Alongside its extensive stock of funny cat videos and crazy stunts, the video-sharing site YouTube has served as a launch platform for bona-fide stars, exposing talent that might have otherwise gone unnoticed by wide audiences.

Students at the University of Virginia are hoping to achieve a similar effect with “HooTube,” a student-led video project highlighting the arts at UVA.

The idea began with third-year student Dante Venafro, who is pursuing an interdisciplinary major in commerce, media studies and cinematography.

“I wanted a platform where students could upload any creative content, whether it was music, media or interviews with different figures around the University,” Venafro said.

In his vision, students could upload videos of their own or others’ work; interview professors, athletes or political figures and share those findings; or create profile videos of different groups and events around Grounds.

To begin making that vision a reality, Venafro turned to the Cavalier Education Program, which allows undergraduates to create and teach their own credit or non-credit courses to their peers.
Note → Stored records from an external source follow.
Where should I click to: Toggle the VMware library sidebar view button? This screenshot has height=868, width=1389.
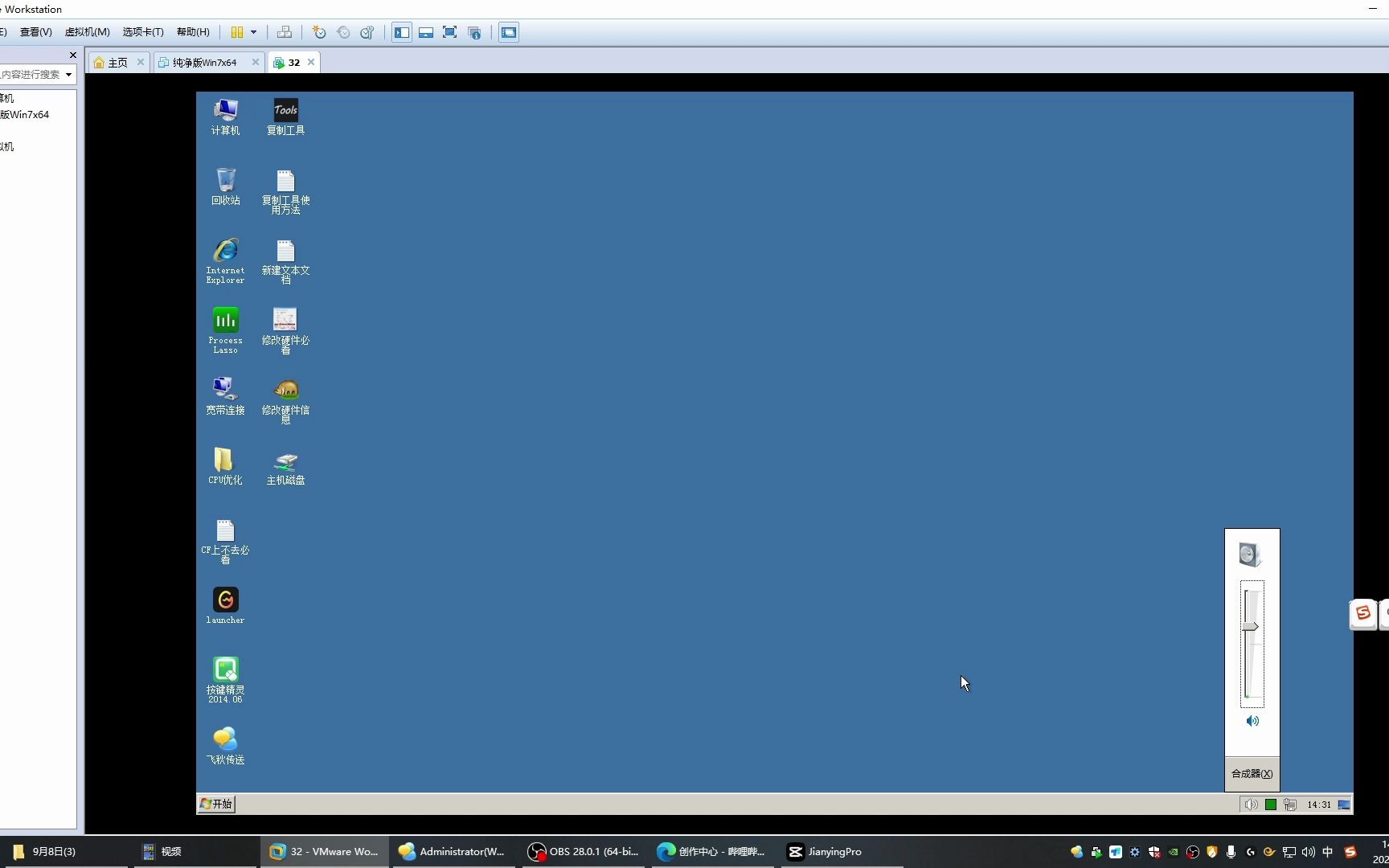(402, 32)
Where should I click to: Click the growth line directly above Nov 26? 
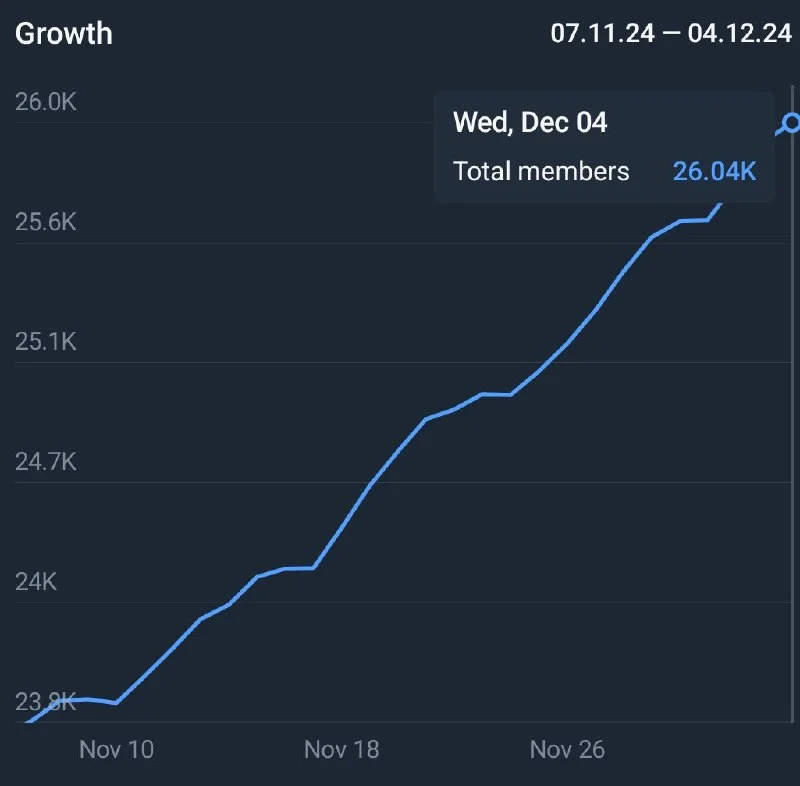(x=567, y=344)
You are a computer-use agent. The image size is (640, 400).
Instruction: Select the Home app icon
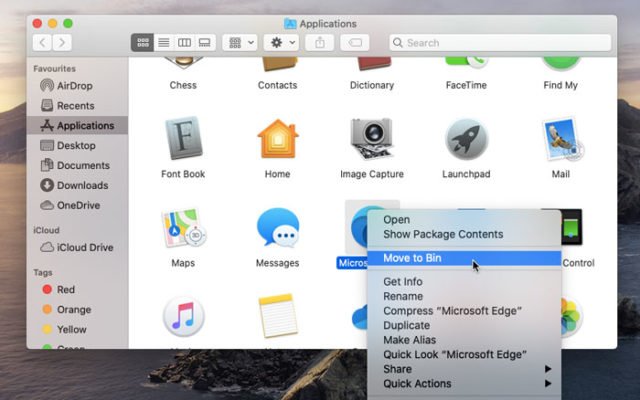[x=278, y=138]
His fall 2015 course, called “HooTube,” attracted budding filmmakers from across the University, eager to build their skills and share projects that they and their friends were working on.
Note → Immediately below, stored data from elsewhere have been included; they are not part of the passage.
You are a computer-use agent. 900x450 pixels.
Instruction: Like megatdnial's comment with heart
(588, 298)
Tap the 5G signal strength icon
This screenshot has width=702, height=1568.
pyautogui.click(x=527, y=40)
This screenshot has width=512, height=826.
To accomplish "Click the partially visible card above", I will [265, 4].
One of them, third-year student Peter Hazel, led a team in documenting the sights and sounds of the UVA Jazz Ensemble, a group of about 25 students and community members under the direction of John D’earth, who leads the jazz performance program in the McIntire Department of Music.

“They are such a talented group, and we wanted to showcase the sense of community that they have,” Hazel said.

Six student camera operators, including Venafaro and third-year students Mier Chen, Boning Luo, Kingston Liu, Biying Qu and Corey Chen, assisted Hazel in filming. The group spent four evenings in the fall interviewing the musicians and filming rehearsals and concerts.

“I was so impressed by the talent, I almost wished that I had not been shooting footage at the concert because I had to focus on getting the right shot when part of me just wanted to sit back and listen,” Hazel said. “Jazz is a form of music that I was not very familiar with and their performance was so great.”

After filming completed, Hazel led the editing process, with Liu and third-year students Christine Douglas and Brandon Sangston pitching in for color and sound editing.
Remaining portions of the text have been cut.